I want to make clear that, once policing and justice is devolved, there is nothing in the pledge which would remove or unreasonably constrain any future Minister for policing and justice from making any legitimate criticism of the police. After all, proper accountability was central to the Good Friday agreement’s vision for new policing arrangements in Northern Ireland and proper accountability was a core element of the Patten report's recommendations. Proper accountability, which can sometimes include constructive criticism, is essential in delivering the police service that Northern Ireland deserves. There is a world of difference between that and a failure to support Northern Ireland policing and justice institutions.

I remind the House that, this summer, Parliament legislated for devolution of policing and justice. We want to see it delivered so that the whole of Northern Ireland can have better ownership of the rule of law and policing. That is in the interests of everyone. Of course, much of policing has already been devolved and I pay tribute to the work of the Policing Board, the police ombudsman and the district policing partnerships for the role they play in making the Police Service of Northern Ireland more accountable than perhaps any force anywhere else in the world.

The future of devolution in Northern Ireland rests on those twin pillars. If either collapses, the whole edifice collapses. We must know that the parties want to move forward to 26 March on that basis. That is why 24 November, two days from now, is so important. When that deadline was set—well before St Andrews, of course—the Government said that we needed to know by then that a deal was on and that we were on track for a lasting political settlement: devolution. That remains the case.
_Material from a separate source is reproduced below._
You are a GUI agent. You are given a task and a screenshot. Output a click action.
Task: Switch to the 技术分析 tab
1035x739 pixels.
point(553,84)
Without knowing that, there cannot be a transitional Assembly. Without knowing that, there cannot be an election. Without knowing that, there cannot be devolution. The sequence set out in St Andrews will not be set aside. If the Assembly has to be dissolved because we cannot move forward, it will be, but of course we sincerely hope that it does not come to that.

We are conscious that there were a range of views on how the commitment at St Andrews to consult the people should be met. There is a powerful case for a referendum. It has the attraction of being a single-issue question. But if a referendum was held, an election to the Assembly would follow within a year of the new Executive getting down to work. We think that what the newly devolved institutions will need is a prolonged period of stability over their incoming four years. That will allow the MLAs to get on with the business of government on the wide range of challenges that will face them: on education, rates, rural planning, water charges and so on. That is what the people want to see their locally elected politicians taking charge of.